The Royal Festival Hall, London
1 October 2002
Following an introduction which emphasizes the psychedelic nature of the selection of musicians and bands from Glenn Maxx, the South Bank Centre’s mastermind for the Mind Your Head season, Coil emerge on stage bathed in UV light, their white costumes stark as the sine waves of their opening number, traces of the music projected visually on the giant screen behind the band. They are joined by Massimo and Pierce of Black Sun Productions, who stand to the front as nude statues in deliberately-paced motion, palms out and impassive as the chaos of noise and light builds behind almost as slowly. The strobes kick in at brain-bending frequencies to match the electronic whirlwind, subliminal texts flicker across the screen, and John Balance dusts his hands, declaring “Electricity has made angels of us all”, as the emergent bass rumbles rhythms into the hall.

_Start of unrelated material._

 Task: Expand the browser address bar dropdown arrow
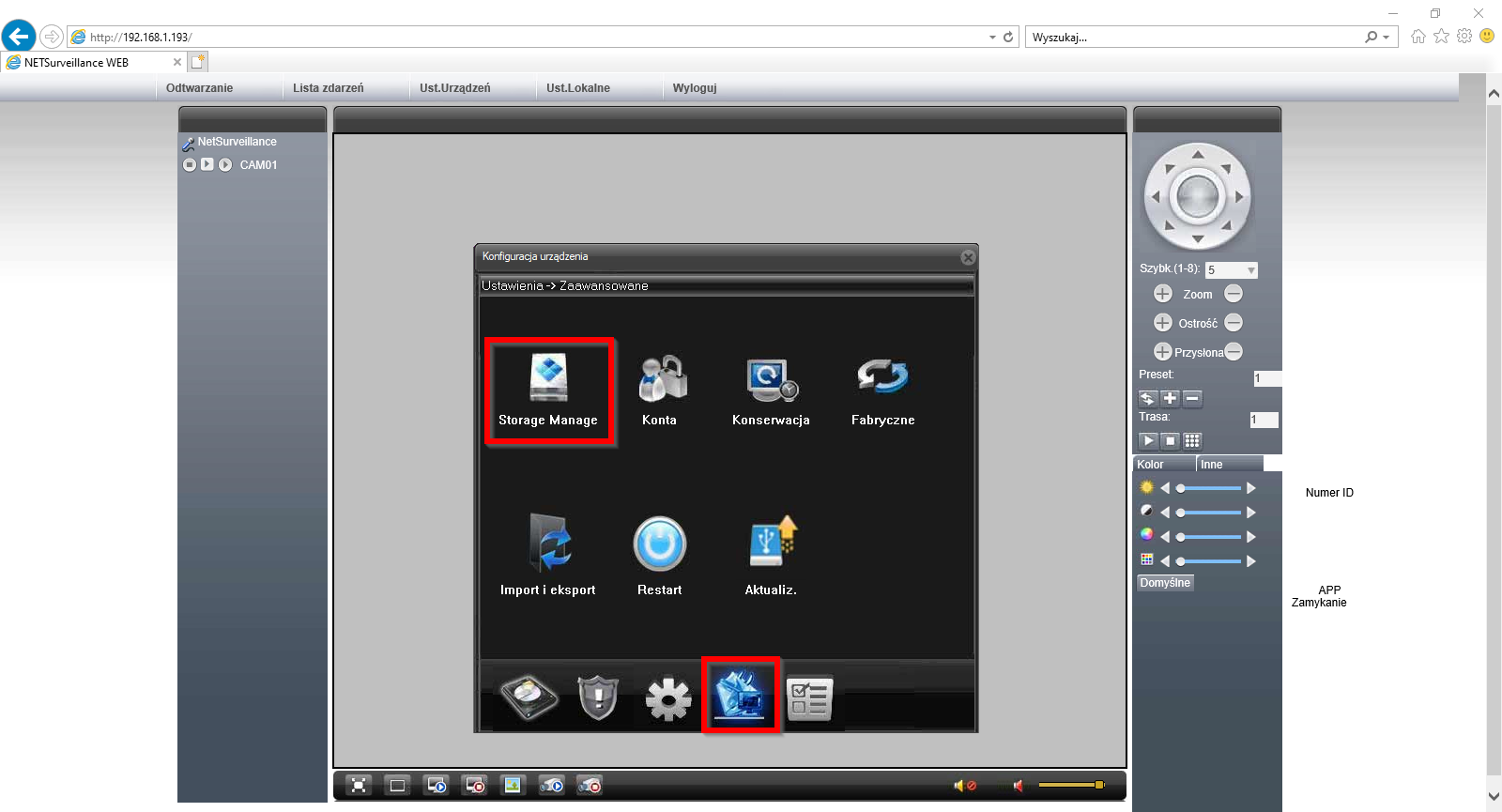pos(992,38)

Squitters and gurgles of Burroughsian synths and words in his honour pull matters further back and faster, as Balance informs the audience; Stravinsky strokes creep out to a watchful ring of fire wreathing incensed scents and cranked-down rhythms, and the sight of lemurs and millipedes in timeless struggle fills the wall behind. The music ascends into squeaking arrhythmia and escaping vocalisations echoplexing into insanity – “We are feral…we are animal… we are horses,” declares Balance, staring around the rest of Coil, at the projections and the crowd as if unsure that any or all are really there, jerking and spasming to the screech and snitches of the electronic abyss.

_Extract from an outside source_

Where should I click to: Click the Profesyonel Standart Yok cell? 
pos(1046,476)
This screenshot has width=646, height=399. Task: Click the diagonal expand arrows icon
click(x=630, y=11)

The cacophony of sound which follows is matched by colourful blotches in motion: the nudes raise arms as Romanesque pillars bracketing Balance’s itchy Pan-led restlessness. “The Sun is coming” he warns, accompanied by sonic sunspots sputtering and erupting in a solar windstorm around the trio which the technicians of Starship Coil work their mysterious electronic machinations behind. Darkness falls to a shimmering scatter of trebly tones, and it doesn’t seem certain if Balance considers the sun’s arrival is an entirely beneficial event as the title “Warning From the Sun” perhaps indicates.
A short poetry reading from Massimo to the accompaniment of amplified and enhanced insect chirrups precedes a mournfully-slow rendition of “Ostia”, Coil’s homage to the visionary Italian director Pier Paolo Pasolini. Pictures of the man himself and still images of empty rooms and ominous towers flick past while the Black Sun boys pass out apples from the bountifully-laden baskets on stage among the rows of seats. The cyclical swirl of the song finds new levels of sad reflection on a murdered artist, and the ending comes in digital snowflakes, chilly and elevating at the same time, the Festival Hall shrouded in a respectfully weird atmosphere. The fruit distribution continues during the screeching anguish of “I Don’t Want To Be The One”, as Balance’s heartfelt, rending flow of distracted anti-Messianic self-denial and almost piteous excoriation of connection with worldliness pours into the gathering strobes and spears of coloured lights, bringing forth a primal electronic storm screams.
So it’s quite a surprise when the next piece is a strange cover of Sonny and Cher‘s “Bang Bang”, slowed to a torch song croon with Thighpaulsandra‘s piano accompaniment, exposing both the limits and range of Balance’s voice in the process. This is probably the high point of high camp of Coil’s live performances thus far, and one which, while not entirely overcoming (or maybe even surpassing) the saloon-bar misery of the original, they bring off with considerable dignity. The finale of what is a shortened set for their current live tour combines Throbbing Gristle with Tangerine Dream, as the rolling ethereal synth chords and wobbly pulsations of “Are You Shivering” ooze out while a virtual yellowed sea washes in the gravitational fields of the bright white moon on screen. This is one of a magickal band’s most spellbinding moments, the gurgling electronic voices floating through the disquieting ambient ocean bringing incandescent life to the stage as bats fly from the lunar surface in hyperreal loops. While the nudes breath deeply to the rhythms, the auditorium of the Festival Hall seems almost frozen in time by an apparently endless song of sub-zero lunar collapse, completing the trip with a nagging question from Balance circling in the mind – “Are you loathsome tonight?”